Curtis Roberts, a spokesman for Orano, said the Orano-designed cask would be used along with the reinforced boxes it has been using to handle most of the waste from the reactor internals. He said it depends on the size and level of radioactivity to determine which protective materials to use.
Roberts said the company, which is partnering with NorthStar on the demolition of Yankee, in particular the reactor internals, expects to complete its portion of the job by mid-2021. The overall demolition and clean up of Vermont Yankee is expected to be completed by 2026. That is decades ahead of the original schedule set by Entergy Nuclear, which sold Vermont Yankee to NorthStar in January 2019.
According to Roberts, the decommissioning is on schedule and on budget.
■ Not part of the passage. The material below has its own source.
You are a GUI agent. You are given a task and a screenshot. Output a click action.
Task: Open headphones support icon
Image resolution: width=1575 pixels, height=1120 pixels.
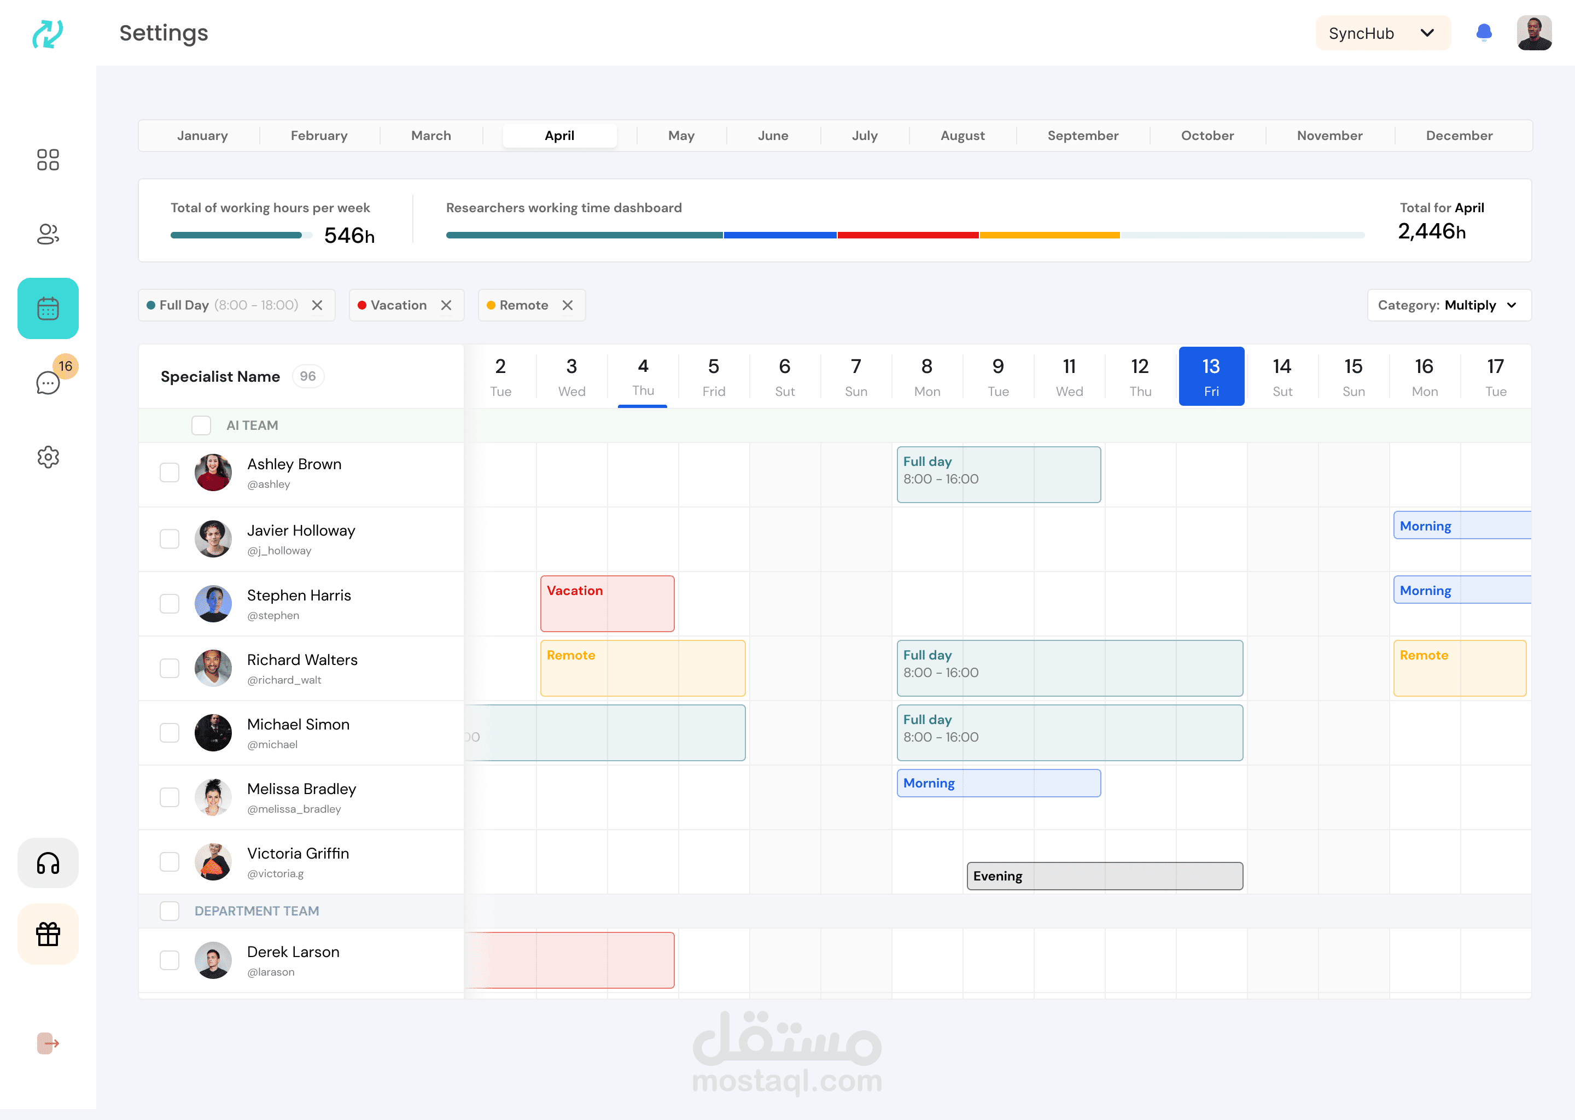point(48,863)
He declined to say how much the new cask cost, saying it is proprietary information, and also declined to say whether the new cask would save the companies money.
Once the cask containing parts of the reactor got to the Texas waste facility, the load was transferred to a disposal cask, permanently sealed and placed for permanent storage, he said. It was shipped by rail from Vernon.
"We are continuing to closely follow progress on the decommissioning of Vermont Yankee and have observed no significant safety issues to date. Our inspections and licensing reviews focused on dismantlement and removal activities at the plant, including the packaging and shipment of reactor vessel internals, will take place until the decommissioning process reaches its conclusion. Afterwards, we will continue to perform inspections of the independent spent fuel storage installation until such time that the fuel is removed from the site," he said.
No date has been given for the removal of the spent nuclear fuel, which is considered high level waste.Earlier this summer, a transfer cask for low-level radioactive waste en route to Vernon tipped over on Route 11 in Andover, Vt., causing a lengthy recovery operation. Roberts said that was a transfer cask for use on the Vernon site, and not a transport cask, which takes the waste to Texas.